Pakistan's new government has appointed a longtime government administrator as the new chairman of the Federal Board of Revenue (FBR), tasking him with improving the country's woeful tax collection rate. Prime Minister Imran Khan has made boosting tax collection as a top priority for his government, appealing to overseas Pakistanis to invest in the country and urging the wealthy to pay more income tax.
The new FBR chief, Muhammad Jahanzeb Khan, formerly secretary of the Board of Investment, is an outsider to the tax agency, and will be the department's fourth boss in the past two years. Revenue collection is a perennial problem in a nation famous for tax dodging, where less than 1 percent of the population files income tax.

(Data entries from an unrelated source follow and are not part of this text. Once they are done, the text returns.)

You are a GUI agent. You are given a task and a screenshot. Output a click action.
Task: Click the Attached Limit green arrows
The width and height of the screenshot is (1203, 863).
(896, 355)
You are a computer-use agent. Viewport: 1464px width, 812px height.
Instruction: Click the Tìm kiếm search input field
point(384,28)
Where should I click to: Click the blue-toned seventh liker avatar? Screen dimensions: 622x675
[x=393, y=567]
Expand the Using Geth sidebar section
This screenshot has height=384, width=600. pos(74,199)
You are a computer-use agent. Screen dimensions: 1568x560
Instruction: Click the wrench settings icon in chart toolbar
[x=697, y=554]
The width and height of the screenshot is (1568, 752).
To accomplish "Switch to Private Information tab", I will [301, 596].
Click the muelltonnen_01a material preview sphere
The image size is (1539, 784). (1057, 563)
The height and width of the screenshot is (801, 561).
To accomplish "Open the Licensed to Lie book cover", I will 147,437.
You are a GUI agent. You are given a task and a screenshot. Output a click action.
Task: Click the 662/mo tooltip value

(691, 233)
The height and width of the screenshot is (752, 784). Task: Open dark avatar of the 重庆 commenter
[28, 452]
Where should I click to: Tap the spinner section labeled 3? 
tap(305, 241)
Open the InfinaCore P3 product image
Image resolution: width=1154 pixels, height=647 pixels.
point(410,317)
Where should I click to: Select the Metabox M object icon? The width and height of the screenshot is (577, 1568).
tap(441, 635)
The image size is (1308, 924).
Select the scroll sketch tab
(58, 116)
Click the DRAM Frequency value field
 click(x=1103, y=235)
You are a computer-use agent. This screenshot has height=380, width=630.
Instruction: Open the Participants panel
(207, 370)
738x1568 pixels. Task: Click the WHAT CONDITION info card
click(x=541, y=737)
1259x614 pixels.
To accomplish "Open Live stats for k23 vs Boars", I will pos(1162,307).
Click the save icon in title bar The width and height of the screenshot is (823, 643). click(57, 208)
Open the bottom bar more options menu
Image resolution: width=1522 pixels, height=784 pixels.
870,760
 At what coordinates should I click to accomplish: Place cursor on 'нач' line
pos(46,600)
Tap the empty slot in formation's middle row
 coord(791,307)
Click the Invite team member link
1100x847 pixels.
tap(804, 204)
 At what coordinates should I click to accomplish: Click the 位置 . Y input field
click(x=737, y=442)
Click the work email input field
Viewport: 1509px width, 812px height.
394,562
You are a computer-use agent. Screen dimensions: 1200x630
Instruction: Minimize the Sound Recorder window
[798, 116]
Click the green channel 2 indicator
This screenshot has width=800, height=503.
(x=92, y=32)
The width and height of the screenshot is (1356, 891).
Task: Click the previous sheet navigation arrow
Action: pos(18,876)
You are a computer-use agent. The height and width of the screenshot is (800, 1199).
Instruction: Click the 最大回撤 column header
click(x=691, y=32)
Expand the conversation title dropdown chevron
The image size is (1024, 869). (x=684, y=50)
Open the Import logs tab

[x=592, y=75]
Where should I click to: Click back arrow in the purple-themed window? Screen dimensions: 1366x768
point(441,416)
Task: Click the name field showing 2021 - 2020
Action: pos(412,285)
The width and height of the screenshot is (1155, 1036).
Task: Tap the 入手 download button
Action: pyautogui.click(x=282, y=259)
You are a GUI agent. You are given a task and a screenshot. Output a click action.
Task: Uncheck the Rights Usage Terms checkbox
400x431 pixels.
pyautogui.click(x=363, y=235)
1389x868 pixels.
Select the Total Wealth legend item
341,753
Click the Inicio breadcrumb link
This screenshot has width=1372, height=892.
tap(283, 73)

Appointed on Thursday evening to take over the FBR, which the new government has tabled to undergo major reform, Jahanzeb Khan will take over the post "with immediate effect," the government said in a statement.
Jahanzeb Khan, who is not related to the prime minister, belongs to the elite Pakistan Administrative Service, whose officers are appointed to management jobs in the federal bureaucracy. He is the fifth FBR chairman to be appointed in as many years. Khan's Pakistan Tehreek-e-Insaf (PTI) party faces a brewing economic crisis, requiring Pakistan to seek outside help to reduce balance of payments pressures that could trigger a full-blown currency crisis, as well as reducing the 6.8 percent fiscal deficit in the $305 billion economy.